Many athletes undergo cardiac screening to detect possible heart conditions before being allowed to participate in student or professional sports. Current European screening guidelines, which are based on data from white athletes, can lead to the over-investigation and potential false disqualification of healthy athletes of African or Afro-Caribbean descent, according to research presented today at the American College of Cardiology's 61st Annual Scientific Session. The Scientific Session, the premier cardiovascular medical meeting, brings cardiovascular professionals together to further advances in the field.
The study examined the European Society of Cardiology's screening guidelines, which are used by sports organizations throughout Europe to help doctors interpret electrocardiogram (ECG) results to identify athletes at risk for sudden cardiac death. A 2011 report estimated one in 44,000 athletes die from sudden cardiac death each year. The U.S. counterpart to the European guidelines does not currently require an ECG.

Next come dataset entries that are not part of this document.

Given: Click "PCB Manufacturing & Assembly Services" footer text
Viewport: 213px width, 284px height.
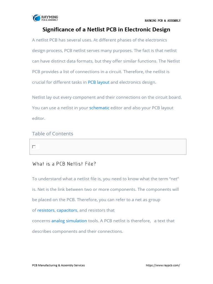Looking at the screenshot, I should [59, 265].
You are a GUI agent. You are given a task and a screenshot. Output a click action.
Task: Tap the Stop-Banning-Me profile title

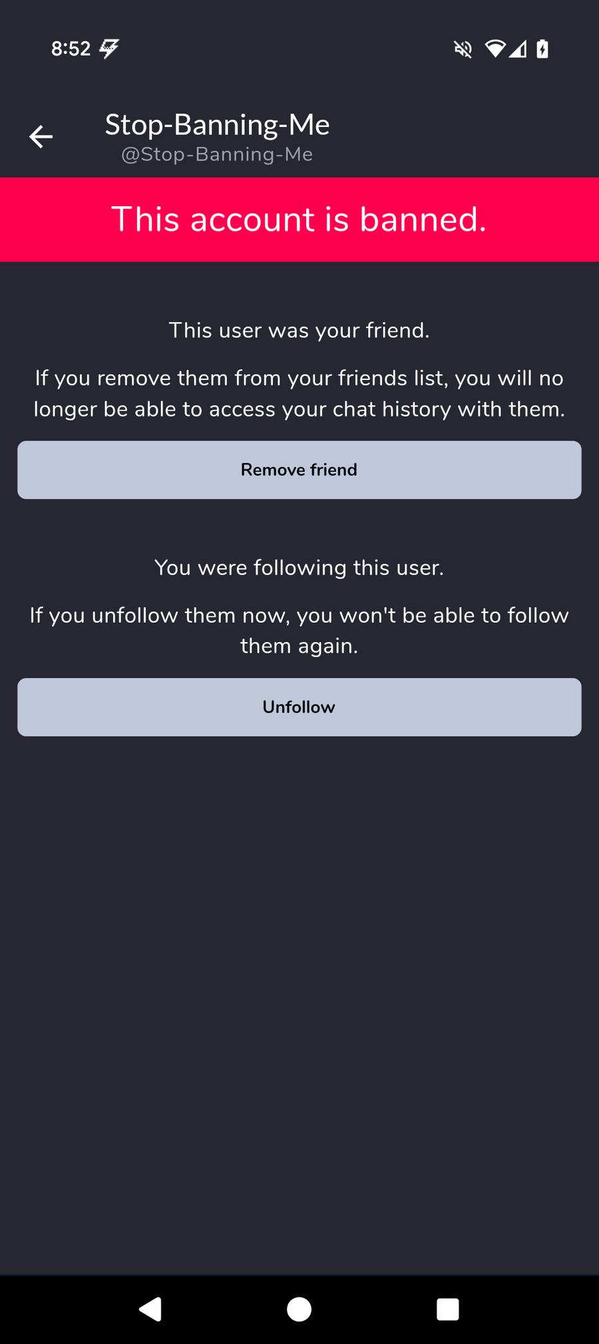click(218, 125)

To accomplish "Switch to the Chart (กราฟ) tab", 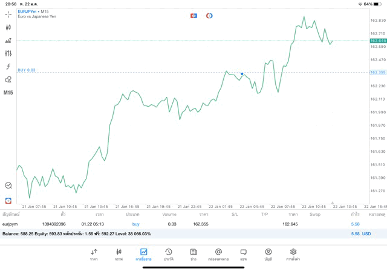I will (x=119, y=255).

Although the European guidelines were revised in 2010 to reduce false positives, they still flag many athletes with perfectly healthy hearts particularly black athletes according to the study. The researchers found 43 percent of black athletes participating in the study would be identified for further investigation under the 2010 guidelines. The study is in line with other evidence showing that athletic training causes heart changes in black athletes to a greater extent than is seen in white athletes. It is the first to show that the 2010 guideline revisions reduced false positives in black athletes to a lesser extent than in white athletes.

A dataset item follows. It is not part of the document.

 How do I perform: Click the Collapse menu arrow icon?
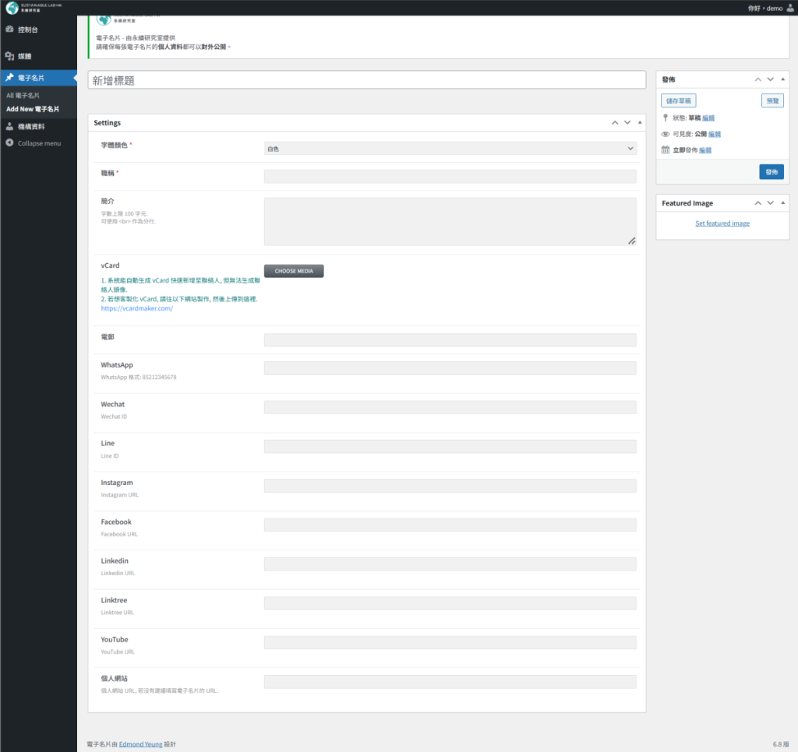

"We need to develop ethnicity-specific guidelines when interpreting ECGs for the purposes of pre-participation screens, specifically when it comes to black athletes," said lead study author Nabeel Sheikh, MBBS, BSc (Hons), Cardiology Registrar and Clinical Research Fellow, St. George's Hospital and University of London. Dr. Sheikh added that unnecessary investigation of athletes "not only has massive cost implications, it also risks creating unnecessary anxiety. In the worst-case scenario, it may even lead to false and unfair disqualification from sports."
The researchers developed refined criteria to further reduce false positives; applying these refined guidelines reduced positive ECGs to 17 percent in black athletes and 5 percent in white athletes in the study.
Athletes' ECG screens can be difficult for doctors to interpret because athletic training commonly causes changes in the heart that would be considered worrisome in a non-athlete. Screening guidelines aim to help doctors distinguish between benign changes that are due to athletic training and abnormalities that are due to a potentially lethal heart condition.
Dr. Sheikh and his colleagues analyzed ECGs from 923 black athletes, 1,711 white athletes and 209 patients with hypertrophic cardiomyopathy, the leading cause of sudden death in young athletes in the United States, and compared them to current and previous guidelines. Under the 2010 European guidelines, 43 percent of the participating black athletes, 13 percent of white athletes and all of the hypertrophic cardiomyopathy patients would have been flagged for further investigation. Under previous guidelines (issued in 2005), 60 percent of black athletes and 49 percent of white athletes in the study would have been flagged.
"It shows that we do need to take ethnicity into account during pre-participation screening if we want to avoid over-investigation of black athletes," Dr. Sheikh said. "The implications for practice are potentially huge, given that in both the United States and the United Kingdom an ever increasing proportion of elite athletes are of African/Afro-Caribbean ethnicity."